▸ Records supplied
····················
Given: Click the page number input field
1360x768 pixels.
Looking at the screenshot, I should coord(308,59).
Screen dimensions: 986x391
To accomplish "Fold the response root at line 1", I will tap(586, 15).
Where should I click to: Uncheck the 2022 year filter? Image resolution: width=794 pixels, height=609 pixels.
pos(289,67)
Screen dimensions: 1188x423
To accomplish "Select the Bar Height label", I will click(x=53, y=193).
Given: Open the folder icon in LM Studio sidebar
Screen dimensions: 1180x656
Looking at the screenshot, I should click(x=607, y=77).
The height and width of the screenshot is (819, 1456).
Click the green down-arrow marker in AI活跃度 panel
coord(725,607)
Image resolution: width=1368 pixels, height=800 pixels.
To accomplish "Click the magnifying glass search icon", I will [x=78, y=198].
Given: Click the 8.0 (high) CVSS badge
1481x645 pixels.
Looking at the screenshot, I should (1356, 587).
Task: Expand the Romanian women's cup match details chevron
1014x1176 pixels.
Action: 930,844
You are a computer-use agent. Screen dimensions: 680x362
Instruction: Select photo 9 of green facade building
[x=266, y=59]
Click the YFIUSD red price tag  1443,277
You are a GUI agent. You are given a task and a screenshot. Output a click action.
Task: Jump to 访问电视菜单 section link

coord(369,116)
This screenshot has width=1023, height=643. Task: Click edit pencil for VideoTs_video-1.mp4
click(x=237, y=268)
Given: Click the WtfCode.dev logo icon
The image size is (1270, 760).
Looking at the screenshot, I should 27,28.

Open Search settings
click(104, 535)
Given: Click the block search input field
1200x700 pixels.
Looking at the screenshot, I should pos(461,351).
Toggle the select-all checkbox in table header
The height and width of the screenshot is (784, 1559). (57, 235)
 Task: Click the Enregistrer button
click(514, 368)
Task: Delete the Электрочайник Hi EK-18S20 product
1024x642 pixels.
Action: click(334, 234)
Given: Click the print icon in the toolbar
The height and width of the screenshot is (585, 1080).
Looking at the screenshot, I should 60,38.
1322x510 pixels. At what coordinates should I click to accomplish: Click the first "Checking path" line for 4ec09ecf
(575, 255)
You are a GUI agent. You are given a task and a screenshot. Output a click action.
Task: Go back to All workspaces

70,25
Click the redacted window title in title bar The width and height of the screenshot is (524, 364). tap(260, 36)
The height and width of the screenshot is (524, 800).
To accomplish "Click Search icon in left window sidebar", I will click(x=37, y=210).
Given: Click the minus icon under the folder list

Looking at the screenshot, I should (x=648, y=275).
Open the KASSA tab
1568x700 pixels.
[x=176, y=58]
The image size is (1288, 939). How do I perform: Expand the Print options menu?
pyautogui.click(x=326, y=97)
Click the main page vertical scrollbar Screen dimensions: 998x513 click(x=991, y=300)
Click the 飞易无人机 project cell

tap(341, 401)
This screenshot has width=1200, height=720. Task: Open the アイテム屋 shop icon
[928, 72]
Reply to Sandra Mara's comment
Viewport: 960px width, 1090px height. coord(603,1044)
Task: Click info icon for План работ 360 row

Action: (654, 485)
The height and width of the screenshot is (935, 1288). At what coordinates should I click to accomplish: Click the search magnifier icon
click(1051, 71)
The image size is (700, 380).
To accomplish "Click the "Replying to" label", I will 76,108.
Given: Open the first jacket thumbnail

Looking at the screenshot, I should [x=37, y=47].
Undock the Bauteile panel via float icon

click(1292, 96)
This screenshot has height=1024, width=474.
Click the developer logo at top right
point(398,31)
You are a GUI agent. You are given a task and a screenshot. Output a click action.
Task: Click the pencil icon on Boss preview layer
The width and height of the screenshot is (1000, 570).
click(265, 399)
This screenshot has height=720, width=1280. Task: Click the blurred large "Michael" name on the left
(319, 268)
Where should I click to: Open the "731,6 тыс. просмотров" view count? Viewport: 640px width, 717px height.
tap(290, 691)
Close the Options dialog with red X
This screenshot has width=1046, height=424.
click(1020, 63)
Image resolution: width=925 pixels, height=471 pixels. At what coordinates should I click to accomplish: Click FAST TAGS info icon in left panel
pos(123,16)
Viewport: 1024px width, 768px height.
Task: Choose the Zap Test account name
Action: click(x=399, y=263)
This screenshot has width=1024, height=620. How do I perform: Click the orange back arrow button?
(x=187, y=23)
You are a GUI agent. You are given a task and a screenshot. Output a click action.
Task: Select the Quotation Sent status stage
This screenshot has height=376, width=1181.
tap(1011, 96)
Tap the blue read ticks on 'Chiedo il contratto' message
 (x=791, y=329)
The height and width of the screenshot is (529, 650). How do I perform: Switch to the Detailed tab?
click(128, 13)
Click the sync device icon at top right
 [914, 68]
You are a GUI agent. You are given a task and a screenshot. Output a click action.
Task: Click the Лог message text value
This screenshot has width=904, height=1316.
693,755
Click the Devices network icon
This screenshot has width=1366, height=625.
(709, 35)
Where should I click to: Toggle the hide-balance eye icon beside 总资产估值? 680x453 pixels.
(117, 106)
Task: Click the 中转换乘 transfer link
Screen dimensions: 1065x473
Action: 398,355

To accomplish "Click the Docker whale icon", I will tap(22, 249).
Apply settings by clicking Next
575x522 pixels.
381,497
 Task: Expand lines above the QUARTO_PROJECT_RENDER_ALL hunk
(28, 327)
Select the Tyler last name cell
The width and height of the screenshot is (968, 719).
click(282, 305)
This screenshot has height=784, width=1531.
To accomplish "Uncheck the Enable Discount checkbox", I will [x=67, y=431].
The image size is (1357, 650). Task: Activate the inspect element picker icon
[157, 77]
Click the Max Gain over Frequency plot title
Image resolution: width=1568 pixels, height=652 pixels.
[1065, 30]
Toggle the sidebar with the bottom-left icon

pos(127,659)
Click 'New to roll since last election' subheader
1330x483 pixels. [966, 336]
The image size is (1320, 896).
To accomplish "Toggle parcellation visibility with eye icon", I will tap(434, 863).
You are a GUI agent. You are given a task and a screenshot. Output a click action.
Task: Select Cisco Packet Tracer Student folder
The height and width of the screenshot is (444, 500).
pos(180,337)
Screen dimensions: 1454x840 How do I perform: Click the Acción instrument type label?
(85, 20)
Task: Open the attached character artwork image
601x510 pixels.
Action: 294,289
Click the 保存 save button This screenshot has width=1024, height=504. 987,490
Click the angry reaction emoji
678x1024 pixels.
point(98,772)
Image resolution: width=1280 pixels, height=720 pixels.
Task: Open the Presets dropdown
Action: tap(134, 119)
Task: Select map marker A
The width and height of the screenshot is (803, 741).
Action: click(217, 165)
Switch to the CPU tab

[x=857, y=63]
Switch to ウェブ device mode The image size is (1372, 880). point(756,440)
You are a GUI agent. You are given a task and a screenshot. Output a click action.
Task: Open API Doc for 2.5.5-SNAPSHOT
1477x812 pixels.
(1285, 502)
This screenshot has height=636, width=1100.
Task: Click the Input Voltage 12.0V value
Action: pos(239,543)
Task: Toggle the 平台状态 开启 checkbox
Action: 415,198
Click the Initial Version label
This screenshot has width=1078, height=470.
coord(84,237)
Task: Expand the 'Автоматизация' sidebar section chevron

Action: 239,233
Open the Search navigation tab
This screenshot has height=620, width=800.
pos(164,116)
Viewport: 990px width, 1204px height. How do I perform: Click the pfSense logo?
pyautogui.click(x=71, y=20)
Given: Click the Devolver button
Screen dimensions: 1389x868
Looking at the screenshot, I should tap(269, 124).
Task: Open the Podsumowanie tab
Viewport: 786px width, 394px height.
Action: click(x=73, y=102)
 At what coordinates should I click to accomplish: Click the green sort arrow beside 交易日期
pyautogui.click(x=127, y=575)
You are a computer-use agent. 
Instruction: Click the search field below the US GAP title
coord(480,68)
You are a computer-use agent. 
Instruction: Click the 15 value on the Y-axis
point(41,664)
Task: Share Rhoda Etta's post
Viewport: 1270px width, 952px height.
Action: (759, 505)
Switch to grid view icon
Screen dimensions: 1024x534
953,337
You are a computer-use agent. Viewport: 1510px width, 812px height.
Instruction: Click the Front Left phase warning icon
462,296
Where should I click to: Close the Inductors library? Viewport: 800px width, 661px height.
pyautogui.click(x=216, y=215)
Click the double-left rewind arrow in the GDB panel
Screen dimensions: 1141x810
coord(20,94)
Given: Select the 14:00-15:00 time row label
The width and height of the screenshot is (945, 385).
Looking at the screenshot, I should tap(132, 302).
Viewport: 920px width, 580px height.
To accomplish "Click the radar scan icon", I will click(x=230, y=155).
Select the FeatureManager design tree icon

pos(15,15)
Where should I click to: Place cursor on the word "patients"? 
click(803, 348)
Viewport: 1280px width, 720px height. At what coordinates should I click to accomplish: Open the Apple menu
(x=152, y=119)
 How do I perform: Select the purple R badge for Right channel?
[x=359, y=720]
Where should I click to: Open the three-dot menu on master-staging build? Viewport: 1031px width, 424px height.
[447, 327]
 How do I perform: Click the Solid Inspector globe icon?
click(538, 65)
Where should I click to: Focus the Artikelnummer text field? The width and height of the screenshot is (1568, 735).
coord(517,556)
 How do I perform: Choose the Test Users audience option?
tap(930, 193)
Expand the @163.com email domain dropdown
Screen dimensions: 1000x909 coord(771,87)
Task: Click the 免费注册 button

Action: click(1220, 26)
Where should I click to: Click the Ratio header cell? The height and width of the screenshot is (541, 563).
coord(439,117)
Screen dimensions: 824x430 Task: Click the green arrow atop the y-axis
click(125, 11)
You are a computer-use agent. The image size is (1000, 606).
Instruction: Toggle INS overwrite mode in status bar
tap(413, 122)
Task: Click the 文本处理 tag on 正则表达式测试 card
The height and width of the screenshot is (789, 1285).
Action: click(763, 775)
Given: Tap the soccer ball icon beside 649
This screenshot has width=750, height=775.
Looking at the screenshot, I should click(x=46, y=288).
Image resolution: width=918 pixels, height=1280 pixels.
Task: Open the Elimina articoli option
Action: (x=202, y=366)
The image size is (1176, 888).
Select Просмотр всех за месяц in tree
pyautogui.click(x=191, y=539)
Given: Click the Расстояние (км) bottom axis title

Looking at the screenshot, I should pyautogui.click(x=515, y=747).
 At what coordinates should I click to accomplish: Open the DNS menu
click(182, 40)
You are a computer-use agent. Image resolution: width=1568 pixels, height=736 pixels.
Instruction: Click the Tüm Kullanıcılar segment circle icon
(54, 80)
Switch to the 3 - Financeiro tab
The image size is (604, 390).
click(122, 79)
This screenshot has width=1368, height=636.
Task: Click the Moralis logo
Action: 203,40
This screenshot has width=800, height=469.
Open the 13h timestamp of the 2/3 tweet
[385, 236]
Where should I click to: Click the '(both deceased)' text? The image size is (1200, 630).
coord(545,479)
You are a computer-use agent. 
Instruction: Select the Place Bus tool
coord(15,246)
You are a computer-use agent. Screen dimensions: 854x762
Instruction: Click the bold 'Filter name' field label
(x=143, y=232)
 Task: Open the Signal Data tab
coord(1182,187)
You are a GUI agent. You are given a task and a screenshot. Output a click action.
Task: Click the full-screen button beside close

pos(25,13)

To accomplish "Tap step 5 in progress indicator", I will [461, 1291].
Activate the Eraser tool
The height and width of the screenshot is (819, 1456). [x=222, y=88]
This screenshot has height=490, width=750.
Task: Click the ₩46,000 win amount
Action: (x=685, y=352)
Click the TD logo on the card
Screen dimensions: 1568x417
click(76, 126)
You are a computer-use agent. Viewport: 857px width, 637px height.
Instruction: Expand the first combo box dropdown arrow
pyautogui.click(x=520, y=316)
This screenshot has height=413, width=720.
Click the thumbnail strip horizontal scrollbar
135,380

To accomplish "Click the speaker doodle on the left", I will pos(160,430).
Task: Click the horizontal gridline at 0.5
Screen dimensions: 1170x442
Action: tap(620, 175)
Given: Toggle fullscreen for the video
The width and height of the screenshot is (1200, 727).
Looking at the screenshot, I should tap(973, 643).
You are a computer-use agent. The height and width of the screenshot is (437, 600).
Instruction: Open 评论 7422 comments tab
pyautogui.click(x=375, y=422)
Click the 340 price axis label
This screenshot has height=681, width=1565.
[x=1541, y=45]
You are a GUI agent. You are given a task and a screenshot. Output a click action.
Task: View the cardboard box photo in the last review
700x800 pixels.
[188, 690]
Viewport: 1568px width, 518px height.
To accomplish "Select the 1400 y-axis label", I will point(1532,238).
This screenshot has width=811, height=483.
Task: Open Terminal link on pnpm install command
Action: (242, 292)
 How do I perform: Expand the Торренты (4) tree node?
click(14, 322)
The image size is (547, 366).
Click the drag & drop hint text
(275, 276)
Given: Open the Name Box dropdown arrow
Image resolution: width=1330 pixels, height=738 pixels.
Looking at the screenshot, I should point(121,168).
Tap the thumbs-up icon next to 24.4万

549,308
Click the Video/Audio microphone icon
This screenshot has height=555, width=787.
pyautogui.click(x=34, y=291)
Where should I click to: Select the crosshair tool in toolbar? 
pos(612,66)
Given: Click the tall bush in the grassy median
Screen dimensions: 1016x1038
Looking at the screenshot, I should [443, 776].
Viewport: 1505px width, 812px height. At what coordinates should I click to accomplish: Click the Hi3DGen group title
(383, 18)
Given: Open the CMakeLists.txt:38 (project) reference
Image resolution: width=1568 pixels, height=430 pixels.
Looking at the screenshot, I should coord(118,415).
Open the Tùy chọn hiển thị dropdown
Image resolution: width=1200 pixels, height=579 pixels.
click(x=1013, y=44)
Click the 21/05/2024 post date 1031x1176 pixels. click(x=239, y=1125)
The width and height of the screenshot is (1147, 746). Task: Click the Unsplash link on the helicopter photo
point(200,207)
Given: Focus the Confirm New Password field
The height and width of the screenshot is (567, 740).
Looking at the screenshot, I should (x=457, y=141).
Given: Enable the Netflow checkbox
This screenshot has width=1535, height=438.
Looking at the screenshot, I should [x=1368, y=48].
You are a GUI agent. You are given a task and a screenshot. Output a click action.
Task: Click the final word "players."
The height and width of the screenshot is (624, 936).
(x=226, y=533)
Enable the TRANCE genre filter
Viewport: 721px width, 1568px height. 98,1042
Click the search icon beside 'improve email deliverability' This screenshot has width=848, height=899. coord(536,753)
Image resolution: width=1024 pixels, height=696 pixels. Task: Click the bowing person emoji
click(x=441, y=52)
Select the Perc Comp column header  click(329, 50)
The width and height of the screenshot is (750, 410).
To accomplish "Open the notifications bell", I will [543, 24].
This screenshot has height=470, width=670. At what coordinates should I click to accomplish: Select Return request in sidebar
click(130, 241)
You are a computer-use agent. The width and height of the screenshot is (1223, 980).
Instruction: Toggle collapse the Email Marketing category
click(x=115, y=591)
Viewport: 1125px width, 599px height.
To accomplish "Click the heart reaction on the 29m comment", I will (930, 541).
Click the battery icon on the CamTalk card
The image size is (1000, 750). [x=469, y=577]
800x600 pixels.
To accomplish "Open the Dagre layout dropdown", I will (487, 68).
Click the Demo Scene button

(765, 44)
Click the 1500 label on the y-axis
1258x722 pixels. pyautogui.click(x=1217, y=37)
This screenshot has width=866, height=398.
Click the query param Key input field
····················
▸ The problem
Working from the material above, restate word for word the lines between the line with "This screenshot has height=620, width=800." and the line with "Given: Click the Devolver button", both included, and only those.

▸ Result of the task
This screenshot has height=620, width=800.
pos(164,116)
Viewport: 990px width, 1204px height. How do I perform: Click the pfSense logo?
pyautogui.click(x=71, y=20)
Given: Click the Devolver button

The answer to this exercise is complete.